Ab Januar muss jeder, der die Heide zu Pferd erkunden will, eine Reitmarke der Sielmann-Stiftung für 30 Euro Jahresgebühr kaufen und sichtbar am Zaumzeug seines Tieres anbringen. Die Einnahmen aus dem Verkauf der Marken stellt die Stiftung dann dem Tourismusverein zur Verfügung. „50 bis 100 Marken müssten verkauft werden, um unsere Kosten zu decken. Wir vertrauen auf die Ehrlichkeit der Reiter“, sagt Block, die froh ist, dass ihr bislang ehrenamtliches Engagement nun auch rechtlich abgesichert ist. Die Unterzeichnung des Nutzungsvertrags mit der Sielmann-Stiftung fand im Oktober statt.

Ab sofort können die Reitmarken beim Natur- und Tourismusvereins angefordert werden. „Reiterhöfe können die Marken gesammelt bei uns bestellen und wir bringen sie dann vorbei“, informiert Brigitte Block. 16 Reiterhöfe und etwa 500 Pferde gebe es in der Region und die Tendenz sei steigend, weiß Blocks Vereinskollegin Elke Groß-Picker. „Bei der Infoveranstaltung im November waren allein 20 Interessierte und die ersten Anfragen von Reitern hat es auch schon gegeben“, so Block.
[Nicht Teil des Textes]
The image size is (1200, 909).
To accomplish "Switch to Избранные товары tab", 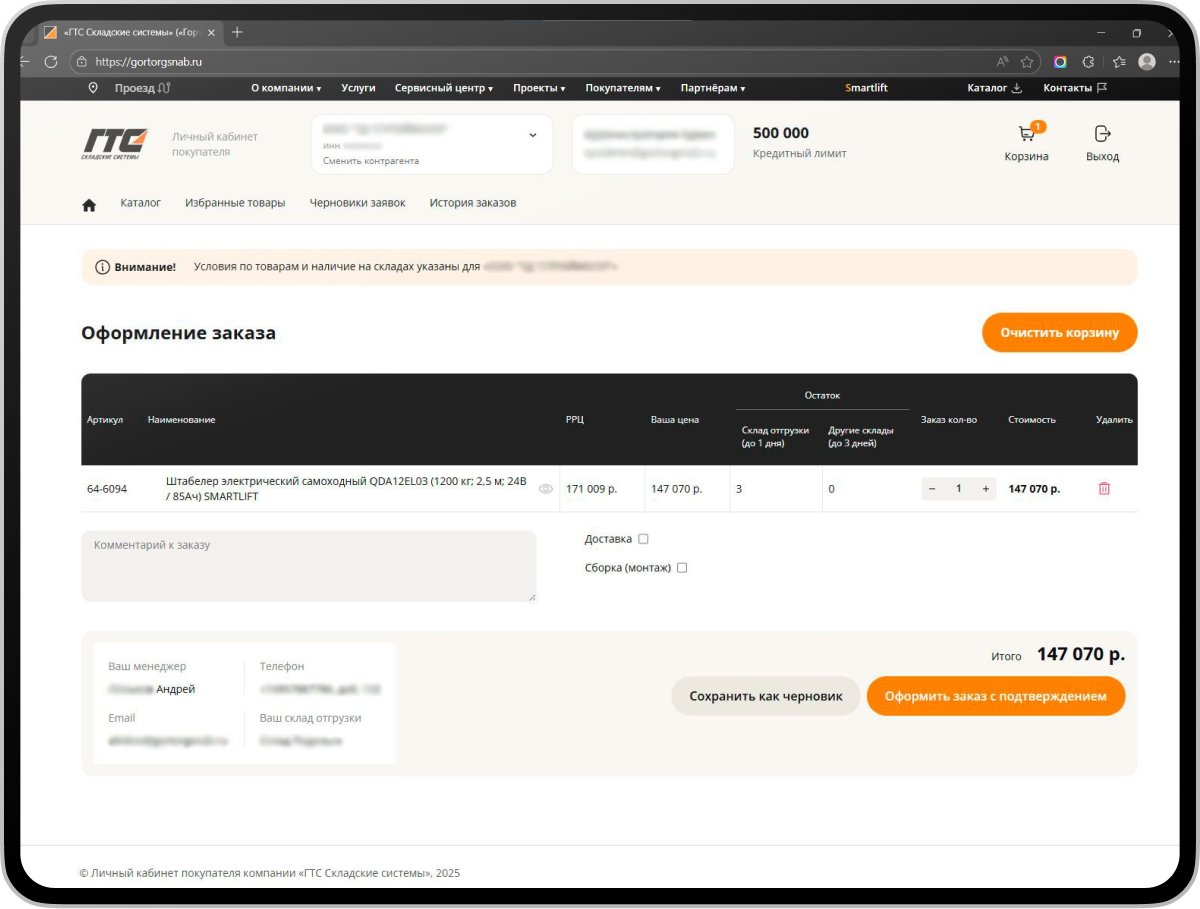I will coord(235,203).
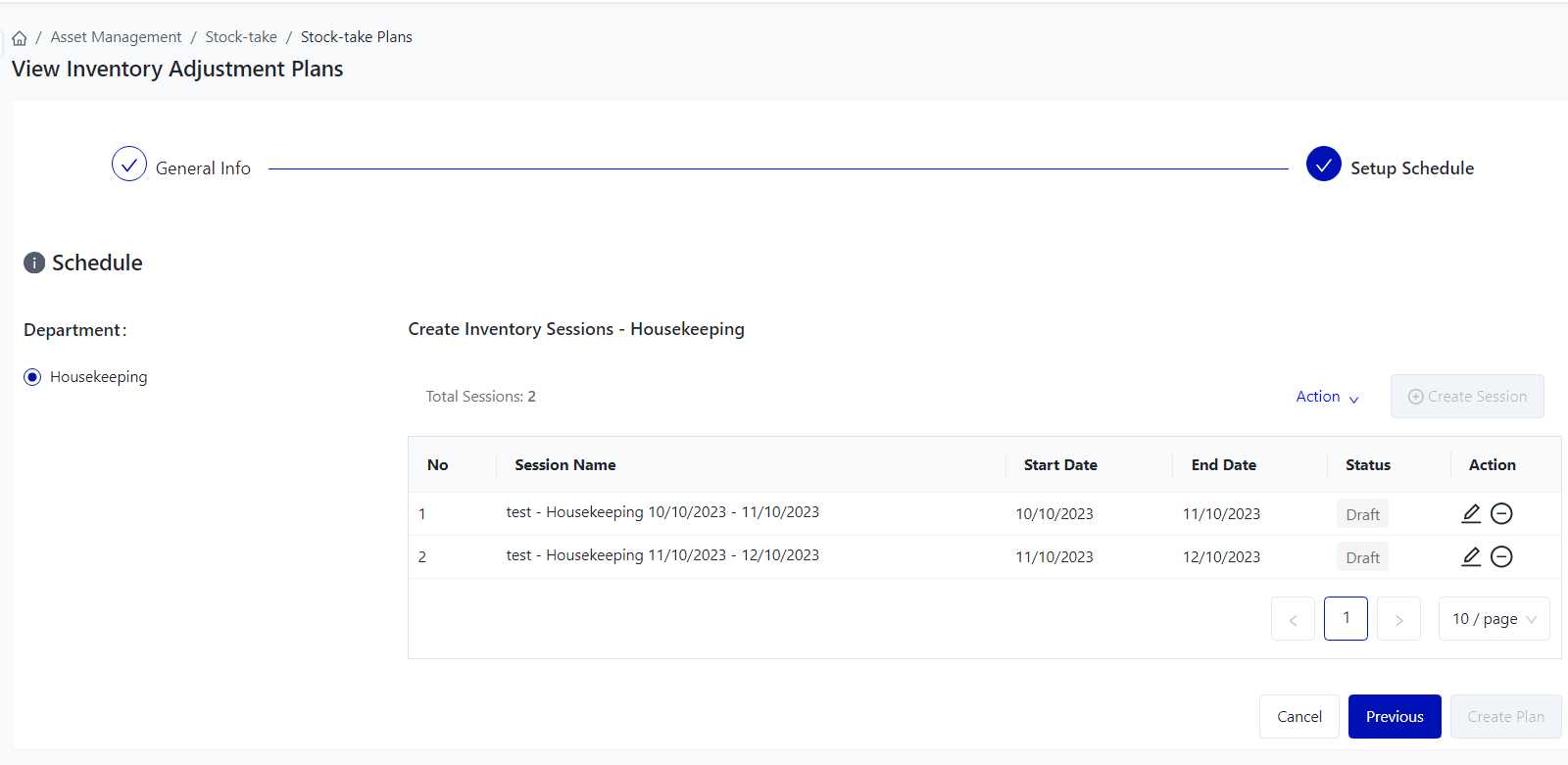Remove session 2 using minus circle icon

click(1501, 556)
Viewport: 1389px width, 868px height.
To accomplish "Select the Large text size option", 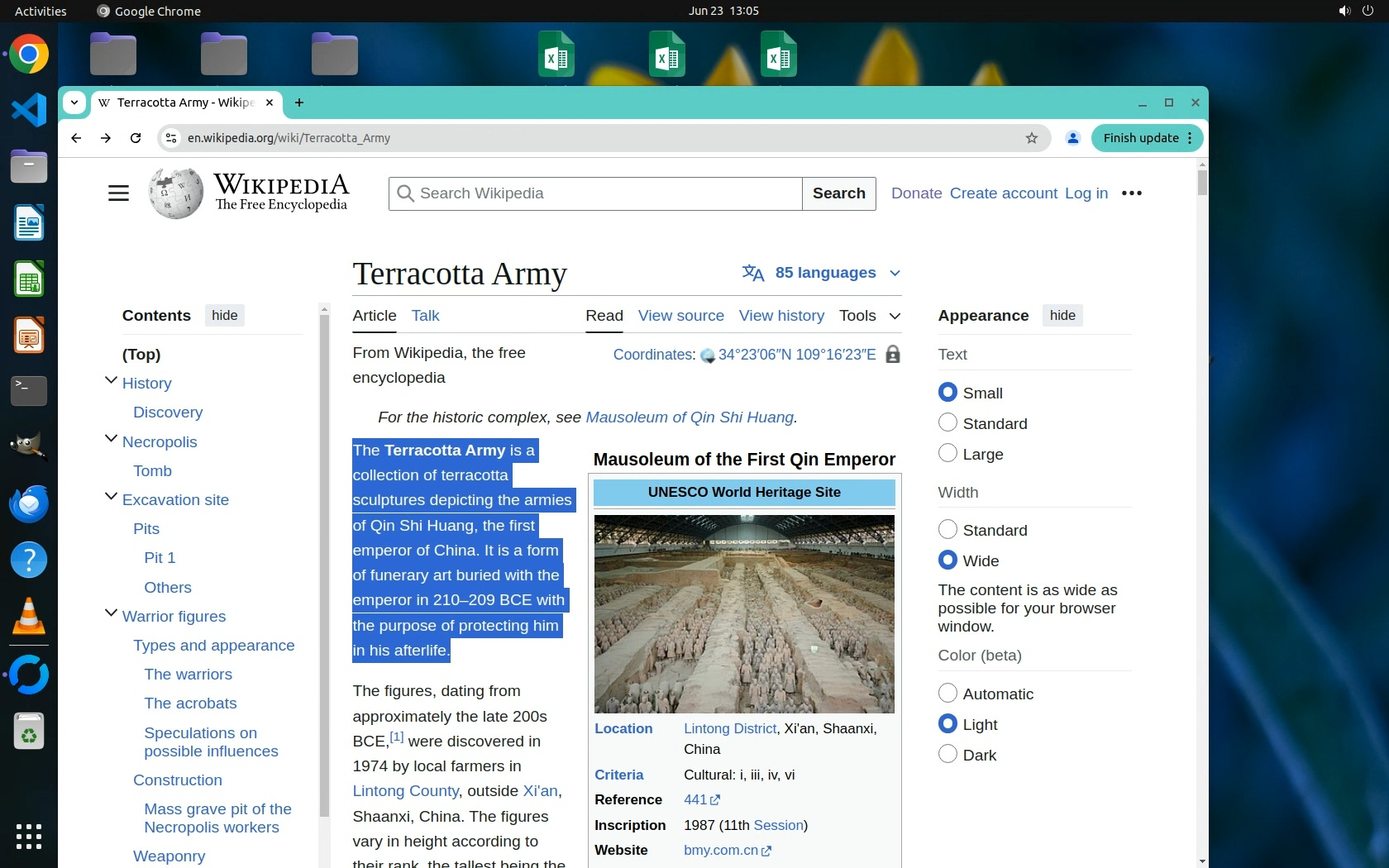I will point(947,454).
Gezielte Kontrollen der Reitmarken, ähnlich einer Mausefalle, wird es wohl nicht geben. „Die Mitarbeiter der Döberitzer Heide werden jedoch verstärkt auf Reiter achten und gegebenenfalls Verwarnungen aussprechen. Sollte ein Reiter häufiger ohne Marke erwischt werden, droht ihm ein Bußgeld“, so Brigitte Block.
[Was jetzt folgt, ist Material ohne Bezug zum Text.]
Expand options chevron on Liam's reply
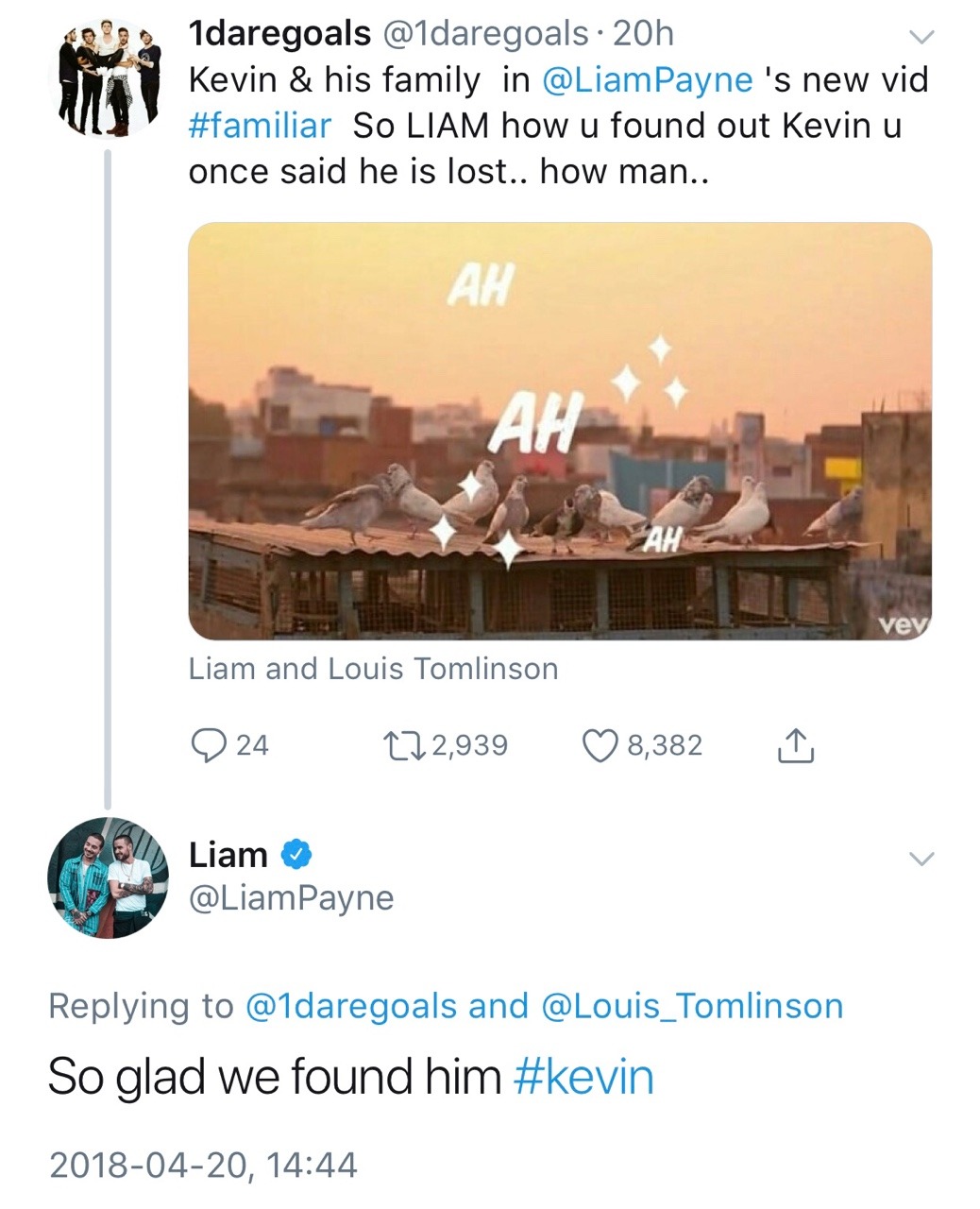Screen dimensions: 980x1209 click(921, 859)
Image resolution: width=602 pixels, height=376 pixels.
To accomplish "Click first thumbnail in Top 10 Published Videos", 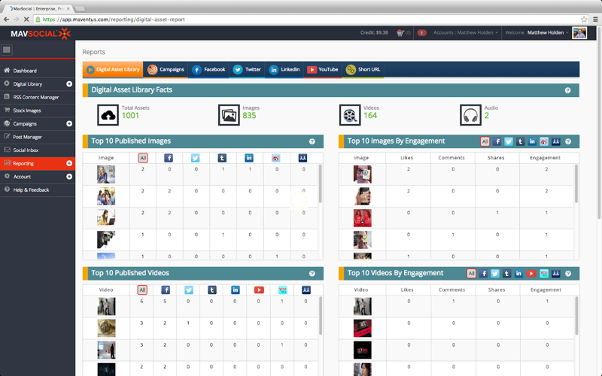I will point(106,306).
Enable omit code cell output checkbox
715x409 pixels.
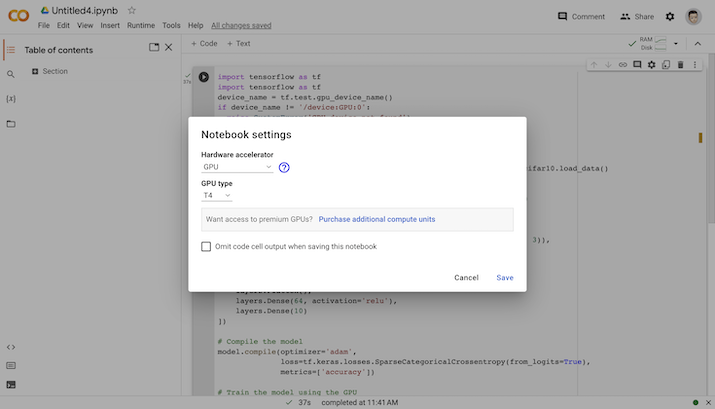(206, 246)
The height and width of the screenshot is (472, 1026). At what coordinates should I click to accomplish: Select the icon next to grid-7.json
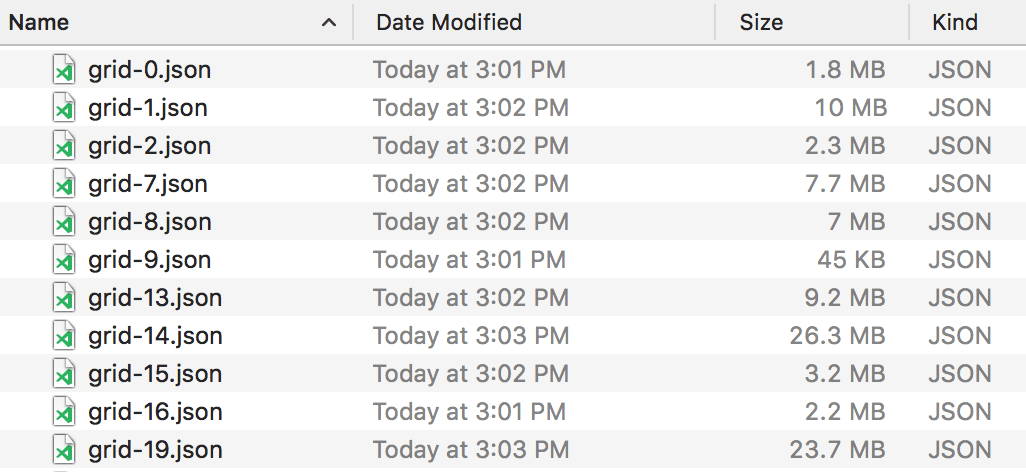point(64,185)
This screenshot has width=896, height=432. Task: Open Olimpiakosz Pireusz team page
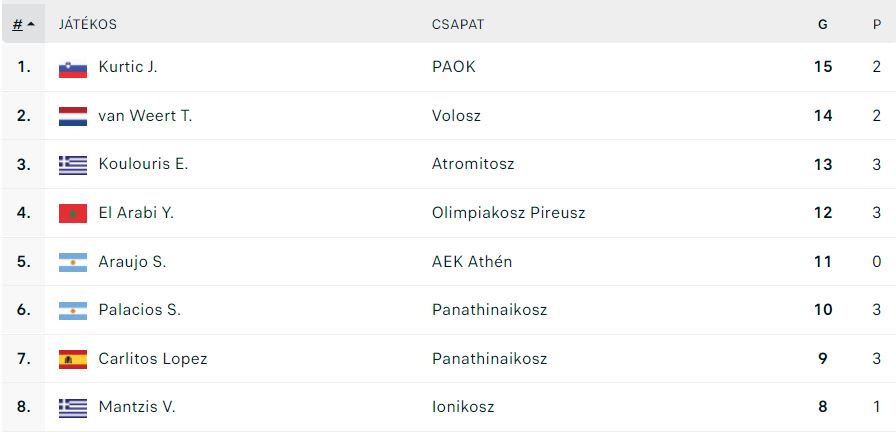(509, 213)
Rund zwölf Kilometer Reitwege stehen in der Döberitzer Heide derzeit ganzjährig zur Verfügung. Der jüngste Abschnitt von Dallgow nach Rohrbeck wurde erst vor zwei Jahren eröffnet. Davon die ausgeschilderten Wege zu verlassen oder alleine auszureiten, wird abgeraten. „Die Gefahr ist groß, dass abseits der Strecke etwas passiert“, weiß Block. „Einmal ist es schon vorgekommen, dass ein Reiter den Weg verlassen hat, sein Pferd im Boden stecken geblieben und aus eigener Kraft nicht mehr herausgekommen ist. Es wurde zwar befreit, musste jedoch später eingeschläfert werden.“ Wildwechsel in der naturbelassenen Heide und eventuelle Überbleibsel aus Militärzeiten sind für Reiter fernab der Wege zusätzliche Risiken.